The sing-along show is a little reminiscent of the Fantasy Faire shows at Disneyland Park, but at a larger scale. Photo by J. Jeff Kober.

Frozen Fireworks Spectacular

This isn't just fireworks—which are very impressive—it's also a send off with Anna, Elsa, and Kristoff. So having a good place staked out to see them and the fireworks is a good idea. If you really, really love Frozen, you might want to consider the Frozen Summer Fun Premium Package, which includes a special area to watch the earlier procession; guaranteed pass and first seating for the Sing-Along Celebration; and a dessert party with a great view of the Frozen fireworks. At $59 for adults and $39 for children, this is a much better value than the fireworks/dessert party at Magic Kingdom.


This spot near Echo Lane and Hollywood Boulevard gives you a close up view of the stage via the screen, but gets you back further enough to see the fireworks play out (which can be difficult to fully see when right in front of the stage). Photo by J. Jeff Kober.

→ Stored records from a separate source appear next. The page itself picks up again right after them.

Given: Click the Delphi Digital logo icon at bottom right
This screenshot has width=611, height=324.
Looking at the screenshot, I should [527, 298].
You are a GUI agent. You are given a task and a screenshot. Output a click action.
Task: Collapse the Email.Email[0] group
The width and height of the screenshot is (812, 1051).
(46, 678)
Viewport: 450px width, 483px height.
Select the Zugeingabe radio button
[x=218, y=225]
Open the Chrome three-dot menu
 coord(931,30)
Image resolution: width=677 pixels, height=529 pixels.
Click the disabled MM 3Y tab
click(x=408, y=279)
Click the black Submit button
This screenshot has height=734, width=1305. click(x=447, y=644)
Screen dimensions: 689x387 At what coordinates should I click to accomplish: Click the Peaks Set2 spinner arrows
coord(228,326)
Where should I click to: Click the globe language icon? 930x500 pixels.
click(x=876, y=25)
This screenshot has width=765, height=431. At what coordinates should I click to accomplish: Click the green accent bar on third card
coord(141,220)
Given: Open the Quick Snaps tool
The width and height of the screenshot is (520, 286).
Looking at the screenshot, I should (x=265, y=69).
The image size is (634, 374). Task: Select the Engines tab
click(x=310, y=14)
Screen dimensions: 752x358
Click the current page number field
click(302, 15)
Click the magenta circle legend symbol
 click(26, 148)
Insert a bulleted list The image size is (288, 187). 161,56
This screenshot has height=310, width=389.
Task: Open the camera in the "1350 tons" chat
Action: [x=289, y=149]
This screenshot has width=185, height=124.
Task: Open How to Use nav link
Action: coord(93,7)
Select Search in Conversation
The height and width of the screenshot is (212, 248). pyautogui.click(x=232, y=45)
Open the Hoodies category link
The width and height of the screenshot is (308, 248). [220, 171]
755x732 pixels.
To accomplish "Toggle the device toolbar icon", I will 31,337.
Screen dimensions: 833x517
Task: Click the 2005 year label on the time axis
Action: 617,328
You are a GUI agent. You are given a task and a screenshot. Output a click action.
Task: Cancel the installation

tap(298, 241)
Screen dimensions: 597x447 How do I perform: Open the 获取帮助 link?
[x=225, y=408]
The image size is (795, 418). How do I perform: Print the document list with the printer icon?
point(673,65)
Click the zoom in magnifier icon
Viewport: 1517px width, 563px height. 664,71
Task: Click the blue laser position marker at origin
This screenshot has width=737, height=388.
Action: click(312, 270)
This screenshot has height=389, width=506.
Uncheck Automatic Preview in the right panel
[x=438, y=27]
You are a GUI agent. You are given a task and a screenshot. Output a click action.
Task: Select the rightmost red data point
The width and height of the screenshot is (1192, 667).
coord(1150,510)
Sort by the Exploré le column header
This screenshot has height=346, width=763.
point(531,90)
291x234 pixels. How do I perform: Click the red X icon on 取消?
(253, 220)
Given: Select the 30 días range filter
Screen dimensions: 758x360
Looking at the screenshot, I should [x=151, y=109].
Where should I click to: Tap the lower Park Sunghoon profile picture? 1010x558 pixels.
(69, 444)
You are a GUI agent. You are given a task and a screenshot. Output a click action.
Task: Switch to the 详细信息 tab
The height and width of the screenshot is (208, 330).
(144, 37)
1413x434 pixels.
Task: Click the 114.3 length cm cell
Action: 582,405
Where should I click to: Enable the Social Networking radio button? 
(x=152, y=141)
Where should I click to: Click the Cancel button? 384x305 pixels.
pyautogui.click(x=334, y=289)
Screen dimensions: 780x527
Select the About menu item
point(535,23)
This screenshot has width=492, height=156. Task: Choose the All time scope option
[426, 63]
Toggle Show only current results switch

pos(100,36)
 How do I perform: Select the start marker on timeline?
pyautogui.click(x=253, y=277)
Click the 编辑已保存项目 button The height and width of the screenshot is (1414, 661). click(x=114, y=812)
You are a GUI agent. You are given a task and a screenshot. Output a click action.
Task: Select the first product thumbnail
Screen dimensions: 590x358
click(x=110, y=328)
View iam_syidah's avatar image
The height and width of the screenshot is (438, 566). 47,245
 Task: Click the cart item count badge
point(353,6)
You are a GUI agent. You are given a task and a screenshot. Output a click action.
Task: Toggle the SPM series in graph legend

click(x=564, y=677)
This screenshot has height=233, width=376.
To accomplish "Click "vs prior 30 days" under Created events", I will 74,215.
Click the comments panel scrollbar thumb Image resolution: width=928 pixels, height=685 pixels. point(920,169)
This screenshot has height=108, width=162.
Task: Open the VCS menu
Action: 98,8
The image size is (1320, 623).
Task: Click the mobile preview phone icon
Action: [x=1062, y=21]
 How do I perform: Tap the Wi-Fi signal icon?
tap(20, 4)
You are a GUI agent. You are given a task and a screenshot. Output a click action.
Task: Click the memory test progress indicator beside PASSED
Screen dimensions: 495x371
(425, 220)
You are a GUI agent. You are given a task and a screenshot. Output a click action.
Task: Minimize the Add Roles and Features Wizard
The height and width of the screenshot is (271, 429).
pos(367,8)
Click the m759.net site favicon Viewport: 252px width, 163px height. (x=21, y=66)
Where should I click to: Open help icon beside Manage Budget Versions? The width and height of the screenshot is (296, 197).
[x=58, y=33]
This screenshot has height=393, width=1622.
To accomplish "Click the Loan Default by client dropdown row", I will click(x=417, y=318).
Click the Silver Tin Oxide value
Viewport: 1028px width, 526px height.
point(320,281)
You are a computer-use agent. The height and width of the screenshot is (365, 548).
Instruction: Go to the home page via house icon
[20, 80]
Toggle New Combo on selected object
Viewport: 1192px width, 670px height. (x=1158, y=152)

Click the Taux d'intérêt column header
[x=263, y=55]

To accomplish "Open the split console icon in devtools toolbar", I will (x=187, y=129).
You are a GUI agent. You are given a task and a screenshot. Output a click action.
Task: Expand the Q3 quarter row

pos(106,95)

So we've gone around the World—Walt Disney World—in search of Frozen. Who knows, maybe Sven will be showing up at Disney's Animal Kingdom? Maybe a new children's play area featuring Olaf at Blizzard Beach? And what about a change in Maelstrom at Norway? We'll save that rumor for another day. Meanwhile, there are lots of different ways to enjoy Frozen this summer.


Other little touches from Frozen can be found around the park, such as these photo opportunities. Photo by J. Jeff Kober.

Have you experienced Frozen at Walt Disney World? If so, what did you enjoy, and what would your recommend?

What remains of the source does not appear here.